Boise State hosts Yoga on the Blue for Mental Health Month
Boise State will turn Albertsons Stadium’s blue turf into a campus wellness stage, pairing yoga with Mental Health Month and practical support for employees and students.

Boise State will put one of college football’s most recognizable surfaces to a different use on May 18, when Yoga on the Blue returns to Albertsons Stadium from noon to 1 p.m. The university is using the blue turf as the backdrop for a Mental Health Month event aimed at the entire campus community, and the pitch is as much about access as it is about atmosphere.
The session is designed for all experience levels, which matters. This is not being framed as a showcase for advanced practitioners or a studio-style class with a tight guest list. Boise State is encouraging people to bring a mat, towel or padding, and the practical rules are clear: only water is permitted, entrance is through Gate A, and the event is weather permitting.

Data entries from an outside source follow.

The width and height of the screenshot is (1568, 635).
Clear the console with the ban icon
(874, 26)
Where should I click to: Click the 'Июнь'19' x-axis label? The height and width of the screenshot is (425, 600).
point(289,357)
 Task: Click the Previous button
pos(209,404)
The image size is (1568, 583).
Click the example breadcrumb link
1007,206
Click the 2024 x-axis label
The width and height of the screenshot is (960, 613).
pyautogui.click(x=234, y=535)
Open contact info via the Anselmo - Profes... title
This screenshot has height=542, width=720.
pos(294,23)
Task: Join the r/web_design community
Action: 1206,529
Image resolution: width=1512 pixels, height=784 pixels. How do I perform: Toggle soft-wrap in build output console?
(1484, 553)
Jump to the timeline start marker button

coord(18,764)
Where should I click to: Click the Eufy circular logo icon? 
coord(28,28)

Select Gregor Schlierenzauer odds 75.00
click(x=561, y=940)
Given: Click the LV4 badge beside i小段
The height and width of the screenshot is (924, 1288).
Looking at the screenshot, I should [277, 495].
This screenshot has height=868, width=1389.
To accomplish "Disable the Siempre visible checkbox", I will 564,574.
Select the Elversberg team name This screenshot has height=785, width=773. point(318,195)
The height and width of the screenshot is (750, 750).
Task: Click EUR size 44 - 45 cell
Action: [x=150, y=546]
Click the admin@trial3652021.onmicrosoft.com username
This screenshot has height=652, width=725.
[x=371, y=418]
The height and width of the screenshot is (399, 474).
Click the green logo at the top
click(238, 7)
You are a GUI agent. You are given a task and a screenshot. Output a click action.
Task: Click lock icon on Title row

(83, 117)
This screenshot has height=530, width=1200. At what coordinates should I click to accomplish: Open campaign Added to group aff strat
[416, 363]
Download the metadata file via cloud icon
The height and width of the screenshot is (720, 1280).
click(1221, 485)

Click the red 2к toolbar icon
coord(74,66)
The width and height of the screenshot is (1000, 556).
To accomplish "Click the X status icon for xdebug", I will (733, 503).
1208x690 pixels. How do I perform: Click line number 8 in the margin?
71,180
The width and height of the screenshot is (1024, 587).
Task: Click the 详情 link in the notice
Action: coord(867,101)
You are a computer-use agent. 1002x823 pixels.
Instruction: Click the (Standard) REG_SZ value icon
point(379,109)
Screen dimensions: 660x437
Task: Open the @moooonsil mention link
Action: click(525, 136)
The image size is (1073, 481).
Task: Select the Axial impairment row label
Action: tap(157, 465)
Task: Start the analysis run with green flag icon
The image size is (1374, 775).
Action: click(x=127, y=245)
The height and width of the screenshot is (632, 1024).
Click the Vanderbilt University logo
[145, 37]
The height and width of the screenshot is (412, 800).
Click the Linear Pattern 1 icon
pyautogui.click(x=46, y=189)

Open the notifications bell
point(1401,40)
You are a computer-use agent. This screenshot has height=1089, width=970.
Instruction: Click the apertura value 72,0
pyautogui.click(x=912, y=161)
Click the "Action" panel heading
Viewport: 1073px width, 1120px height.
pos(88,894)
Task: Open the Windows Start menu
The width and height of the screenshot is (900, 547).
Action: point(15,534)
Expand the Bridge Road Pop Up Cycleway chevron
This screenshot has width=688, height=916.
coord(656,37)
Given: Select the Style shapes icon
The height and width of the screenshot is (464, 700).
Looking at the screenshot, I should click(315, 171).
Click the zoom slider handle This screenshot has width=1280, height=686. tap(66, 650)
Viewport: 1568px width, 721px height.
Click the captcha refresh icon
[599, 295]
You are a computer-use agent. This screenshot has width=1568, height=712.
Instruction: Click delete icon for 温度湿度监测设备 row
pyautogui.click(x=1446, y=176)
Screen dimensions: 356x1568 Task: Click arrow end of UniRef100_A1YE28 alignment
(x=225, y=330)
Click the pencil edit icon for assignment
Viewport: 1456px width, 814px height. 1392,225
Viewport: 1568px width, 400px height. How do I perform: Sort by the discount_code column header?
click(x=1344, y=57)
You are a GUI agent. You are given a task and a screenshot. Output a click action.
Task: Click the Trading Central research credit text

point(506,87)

Those details make it look less like a casual drop-in and more like a formal wellness activation built to be easy to attend.
The timing ties directly into Boise State’s Mental Health Month message, “Have more good days, together,” which the university is using in partnership with Mental Health America. Yoga on the Blue sits inside a broader month of programming that also includes free ergonomic consultative sessions on May 12 for employees. That mix says plenty about where universities are headed with wellness now: yoga is no longer treated as a standalone recreation class, but as one visible piece of a larger support system that can include movement, workspace fixes and counseling resources.
Boise State’s Campus Recreation department says its mission is to build an engaged community that encourages healthy, active people and enhances student success. Counseling Services adds another layer, with licensed counselors, social workers, psychologists and closely supervised trainees or post-graduate interns. Put together, the message is that mental health programming is being packaged as something campus-wide, practical and easy to recognize, not as an abstract slogan.

The setting does a lot of the work too. The Blue Turf was first installed in 1986, and Boise State says it was the first non-green artificial turf field in the world. The school later secured a federal trademark in 2011 for the color blue as applied to artificial turf, a reminder that the field is more than a football surface. It is a brand marker and a campus symbol, one Boise State describes as among the most recognizable in college football.
That is part of why the yoga event lands differently from a typical class announcement. Albertsons Stadium opened in 1970 and has a listed capacity of 36,387, so the stage itself signals scale. Boise State also hosted a free Yoga on the Blue event at the stadium on April 22, 2023, showing that the university has already tested this format before. For a practice that many students would never walk into a studio to try, the spectacle may be the point: it lowers the barrier, makes the event instantly legible and ties mental health to a place the whole campus already knows.